Dive Brief:
- School reform activist Ashley DeMauro says Pennsylvania should enact a student-weighted funding formula in order to better distribute funding, instead of looking just for ways to increase overall budgets.
- "Without a funding formula, money is allocated without any recognition of how many students need extra resources and support," DeMauro writes in PennLive.
- New funding formulas that account for the unique needs of students with disabilities, for example, are not served by a flat per-student formula, DeMauro claims, saying research shows weighted student funding formulas give at-risk students 25% higher earnings when they enter the workforce and also result in a 20% drop in the adult poverty rate.
Dive Insight:
Pennsylvania's lawmakers have played an enormous role in creating the state's current funding emergency. DeMauro doesn't detail exactly how partisan politics has contributed to the crisis.

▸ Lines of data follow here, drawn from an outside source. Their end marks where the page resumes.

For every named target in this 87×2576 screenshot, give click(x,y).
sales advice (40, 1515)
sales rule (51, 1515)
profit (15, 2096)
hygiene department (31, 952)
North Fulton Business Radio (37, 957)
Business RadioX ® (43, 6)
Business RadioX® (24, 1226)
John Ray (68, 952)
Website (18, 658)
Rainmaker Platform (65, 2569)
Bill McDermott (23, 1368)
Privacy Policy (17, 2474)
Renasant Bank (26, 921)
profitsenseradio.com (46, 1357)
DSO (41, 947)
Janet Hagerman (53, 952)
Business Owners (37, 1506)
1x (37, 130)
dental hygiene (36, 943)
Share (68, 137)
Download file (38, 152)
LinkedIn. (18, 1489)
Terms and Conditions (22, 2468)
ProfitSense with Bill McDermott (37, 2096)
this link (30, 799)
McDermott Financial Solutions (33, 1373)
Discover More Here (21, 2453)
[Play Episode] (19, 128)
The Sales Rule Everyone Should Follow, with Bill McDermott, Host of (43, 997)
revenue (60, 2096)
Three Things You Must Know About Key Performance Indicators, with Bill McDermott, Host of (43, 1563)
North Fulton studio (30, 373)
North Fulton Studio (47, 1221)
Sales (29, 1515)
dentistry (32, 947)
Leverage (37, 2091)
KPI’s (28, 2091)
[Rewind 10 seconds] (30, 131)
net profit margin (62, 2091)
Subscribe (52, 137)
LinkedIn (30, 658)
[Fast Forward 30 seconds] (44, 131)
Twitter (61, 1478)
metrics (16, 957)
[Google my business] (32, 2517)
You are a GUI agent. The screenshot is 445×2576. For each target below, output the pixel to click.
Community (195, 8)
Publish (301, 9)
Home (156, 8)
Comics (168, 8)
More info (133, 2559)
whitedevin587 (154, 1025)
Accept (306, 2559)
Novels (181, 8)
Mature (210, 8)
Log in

By October 2015, a budget impasse had already cost Pennsylvania school districts over $11.2 million in estimated borrowing fees and interest. After Governor Tom Wolf (D) vetoed one budget proposal in June, the Republican-controlled legislature couldn't reach an agreement on state spending. Many districts were forced to borrow money, and some have struggled to get loans approved. Some faced credit downgrades.
An October 2015 audit released by the state Attorney General uncovered a series of management issues in the state's cash-strapped school system, including not having an up-to-date master plan for education. The following month, the Pennsylvania Senate froze a proposal to replace $14 billion dollars worth of school property taxes with higher state sales and income taxes.